You see, you start to crave the times where you don’t think about cancer from the moment you wake up to the moment you close your eyes at night – just hoping that it won’t take over your whole day.
Then the wobble came – out of nowhere really on the way home…
As we all piled back into the car, the news on the radio told of a celebrity’s wife losing her battle to breast cancer. She was only 34, leaving her three beautiful children behind. My heart sank.
We didn’t speak in the car on the way home, but when we got home my husband could tell that I was visibly shaken. He went to hug me, and I flinched as he caught the bruising on my ribs. ‘Best get that checked’ he noted, ‘Don’t want you leaving me’. ‘What to look after our little monsters?!’ I joked, as the wails from the playroom indicated it was teatime once again.
There it was – my husband had said exactly what I was too scared to say out loud, he said what I was already thinking. The very real threat of secondary breast cancer (breast cancer cells reoccurring).

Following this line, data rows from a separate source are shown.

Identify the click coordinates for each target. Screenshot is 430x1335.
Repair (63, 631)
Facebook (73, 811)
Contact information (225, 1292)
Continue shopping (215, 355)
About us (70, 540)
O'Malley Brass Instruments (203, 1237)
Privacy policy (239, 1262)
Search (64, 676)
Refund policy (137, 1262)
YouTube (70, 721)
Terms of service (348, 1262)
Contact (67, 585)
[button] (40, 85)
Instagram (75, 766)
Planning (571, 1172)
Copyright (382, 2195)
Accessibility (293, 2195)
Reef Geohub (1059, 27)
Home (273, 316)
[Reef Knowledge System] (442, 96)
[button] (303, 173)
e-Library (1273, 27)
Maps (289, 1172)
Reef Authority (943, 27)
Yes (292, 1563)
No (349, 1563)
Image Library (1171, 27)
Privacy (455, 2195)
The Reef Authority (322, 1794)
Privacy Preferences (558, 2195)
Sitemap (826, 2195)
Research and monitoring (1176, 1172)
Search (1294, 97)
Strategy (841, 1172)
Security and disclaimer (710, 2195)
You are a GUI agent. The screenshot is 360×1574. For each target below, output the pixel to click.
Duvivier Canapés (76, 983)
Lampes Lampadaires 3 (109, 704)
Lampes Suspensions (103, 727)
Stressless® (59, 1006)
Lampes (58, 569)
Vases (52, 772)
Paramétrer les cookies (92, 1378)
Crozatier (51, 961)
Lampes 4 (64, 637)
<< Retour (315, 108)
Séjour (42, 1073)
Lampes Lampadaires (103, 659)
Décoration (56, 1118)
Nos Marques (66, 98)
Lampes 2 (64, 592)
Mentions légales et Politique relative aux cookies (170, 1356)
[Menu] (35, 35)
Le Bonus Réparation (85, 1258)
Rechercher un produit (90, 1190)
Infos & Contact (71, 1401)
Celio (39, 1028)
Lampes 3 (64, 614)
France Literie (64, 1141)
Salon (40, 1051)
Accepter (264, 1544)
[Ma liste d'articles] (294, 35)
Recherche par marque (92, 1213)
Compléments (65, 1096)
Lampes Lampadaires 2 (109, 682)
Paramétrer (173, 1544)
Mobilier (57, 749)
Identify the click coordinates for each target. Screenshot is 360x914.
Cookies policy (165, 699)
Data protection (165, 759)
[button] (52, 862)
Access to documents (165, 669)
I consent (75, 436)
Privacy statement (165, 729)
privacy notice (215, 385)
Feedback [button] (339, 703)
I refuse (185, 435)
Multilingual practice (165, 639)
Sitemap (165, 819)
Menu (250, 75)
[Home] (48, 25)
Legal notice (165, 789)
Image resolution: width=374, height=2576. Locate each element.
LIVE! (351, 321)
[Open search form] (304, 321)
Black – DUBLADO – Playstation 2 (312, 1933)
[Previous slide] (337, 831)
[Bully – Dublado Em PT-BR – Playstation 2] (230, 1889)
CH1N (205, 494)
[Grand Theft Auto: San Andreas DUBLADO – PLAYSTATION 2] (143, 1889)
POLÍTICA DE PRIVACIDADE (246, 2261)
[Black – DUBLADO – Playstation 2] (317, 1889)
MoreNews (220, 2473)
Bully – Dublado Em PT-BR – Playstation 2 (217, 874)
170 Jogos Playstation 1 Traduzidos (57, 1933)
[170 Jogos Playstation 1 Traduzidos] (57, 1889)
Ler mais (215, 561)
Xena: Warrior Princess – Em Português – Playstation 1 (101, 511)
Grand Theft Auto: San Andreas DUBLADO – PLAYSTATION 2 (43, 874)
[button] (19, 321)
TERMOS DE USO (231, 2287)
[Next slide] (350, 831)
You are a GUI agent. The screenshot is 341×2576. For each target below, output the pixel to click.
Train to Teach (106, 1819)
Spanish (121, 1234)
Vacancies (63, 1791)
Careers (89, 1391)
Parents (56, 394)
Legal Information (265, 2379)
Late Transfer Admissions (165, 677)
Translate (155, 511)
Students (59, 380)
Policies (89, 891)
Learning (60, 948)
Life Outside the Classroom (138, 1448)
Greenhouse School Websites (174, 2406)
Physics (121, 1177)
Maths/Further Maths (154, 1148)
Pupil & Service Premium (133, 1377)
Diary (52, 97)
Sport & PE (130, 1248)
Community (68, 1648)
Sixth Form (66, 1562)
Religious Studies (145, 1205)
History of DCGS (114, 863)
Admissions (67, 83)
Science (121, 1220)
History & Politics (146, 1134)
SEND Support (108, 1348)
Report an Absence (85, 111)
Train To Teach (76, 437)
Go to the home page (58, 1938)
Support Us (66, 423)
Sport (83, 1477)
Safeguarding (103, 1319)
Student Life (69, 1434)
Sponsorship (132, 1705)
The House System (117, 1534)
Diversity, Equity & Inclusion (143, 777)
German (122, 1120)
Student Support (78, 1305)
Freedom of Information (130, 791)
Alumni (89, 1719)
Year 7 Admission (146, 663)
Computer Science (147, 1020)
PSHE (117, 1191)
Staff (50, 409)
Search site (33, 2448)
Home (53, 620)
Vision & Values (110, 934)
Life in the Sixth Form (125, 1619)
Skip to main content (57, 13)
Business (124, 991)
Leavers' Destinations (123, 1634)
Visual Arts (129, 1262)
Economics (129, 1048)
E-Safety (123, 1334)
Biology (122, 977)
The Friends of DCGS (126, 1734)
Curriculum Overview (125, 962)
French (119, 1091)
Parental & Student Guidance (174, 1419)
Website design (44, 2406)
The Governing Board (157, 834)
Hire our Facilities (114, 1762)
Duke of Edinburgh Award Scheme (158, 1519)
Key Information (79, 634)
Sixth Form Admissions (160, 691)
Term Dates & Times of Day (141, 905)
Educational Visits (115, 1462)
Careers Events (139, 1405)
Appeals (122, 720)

The second wobble came later & as it turns out less upsetting. It was the viewing of a new drama called the ‘C Word’. Still shaky from earlier I declined my husband’s suggestion to watch the programme straight away – although we did record it. I had to think long and hard as to whether I felt too raw mid treatment, to watch Lisa Lynch’s personal battle with the breast cancer she aptly describes as ‘bullshit’.
When I did finally watch it, I watched it on my own at first. I cried – I can’t pretend I didn’t, but that brave girl was inspirational and at times funny in telling her personal battle with breast cancer. So inspirational in fact that she finally gave me the nudge I needed to write some of my own thoughts down, mainly because I agreed with most of the things she said.
So yes, I have realised that I probably will always have the worries of secondary breast cancer, and yes it will probably always hang over my shoulder. Yet after reading Lisa’s heartfelt story I found it again, my spirit and my last little bit of courage to share my story too.